By Asrul Hadi Abdullah Sani

KUALA LUMPUR, Oct 9 – Datuk Seri Hishammuddin Hussein believes that a win for Tan Sri Isa Samad, a man who was once found guilty by his own party for vote-buying, in Bagan Pinang on Sunday will inspire change in Umno.

The Umno vice president argued that Isa, who is hugely popular in the constituency for his largesse while he was Negri Sembilan Mentri Besar, had actually energised party members and machinery that had been hit by several straight polls losses since Election 2008.

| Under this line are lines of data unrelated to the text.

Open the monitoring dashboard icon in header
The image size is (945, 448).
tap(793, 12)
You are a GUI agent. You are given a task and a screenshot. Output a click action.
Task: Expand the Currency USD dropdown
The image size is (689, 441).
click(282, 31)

“It will have an effect in the sense that the spirit of the machinery is very high and I feel that there will come a time, a tipping point, where you will see the realisation of our members that Umno has to change and will change and is in the process of changing.

"That spirit of transformation and process of transforming has inspired a lot of us to actually work harder and a win in Bagan Pinang is actually a great assistance,” he told reporters after the opening of the University Tun Abdul Razak campus building at Capital Square here.

Hishammuddin contended that an Isa win would not affect Barisan National’s (BN) credibility among Malaysians.

“I think at the end of the day we have already said that the credibility of the wakil rakyat is with the rakyat and if the rakyat feels that Tan Sri Isa is the candidate for them, then who are we to judge?” he said.

A poll by the independent Merdeka Center released yesterday showed a whopping 87 per cent of voters surveyed disagreeing with the choice of a candidate previously charged with vote buying.

The result of the survey suggests that a majority of Malaysian voters agree with the view put forward by former Prime Minister Tun Dr Mahathir Mohamad that Isa should not have been nominated as BN’s candidate for the Bagan Pinang vote.

The former PM has been a vocal critic of the nomination of the former Negri Sembilan mentri besar who was punished with a three-year suspension after the party’s disciplinary board found him guilty of vote buying during the Umno elections in 2004.

But Isa has proven to be a popular choice in Bagan Pinang, a BN stronghold where the ruling coalition can count on a large bank of postal votes from army personnel.

Hishammuddin said today that he was also surprised that PAS wanted that postal voting in Bagan Pinang to be stopped.

“I want to remind all parties that in every by-election, there are postal voters so why only now in Bagan Pinang is it being questioned? Why in other areas, where they have won the by-elections, the postal voters are not questioned?

"So this is clear that in the context of Bagan Pinang that when they see that the support of the masses is more towards us and this causes them to raise issues that were never raised before, like phantom voters,” he said.

PAS had demanded that postal voting in the Bagan Pinang by-election be stopped because they claim that the voter list being used was not the same as the one tendered on nomination day.

Hishammuddin pointed out that the election commission had already assured the public that postal voting was transparent and democratic.

“We are also worried for the voters if the process is not transparent. It cuts both ways,” he said.

The Bagan Pinang by-election was made necessary following the death of BN’s Azman Mohammad Noor on Sept 4.

It is situated within the Teluk Kemang parliamentary constituency represented by PKR’s Datuk Kamarul Baharin Abbas.

Apart from Bagan Pinang, Umno also won the neighbouring Linggi state seat in last year’s general election, while PR controls three other state seats in Teluk Kemang — Chuah (PKR), Lukut (DAP) and Port Dickson (PKR).

In March last year, Azman defeated Ramli Ismail of PAS, by some 2,000 votes.

BN is currently ruling the state with a simple majority after winning only 21 out of the 36 state constituencies.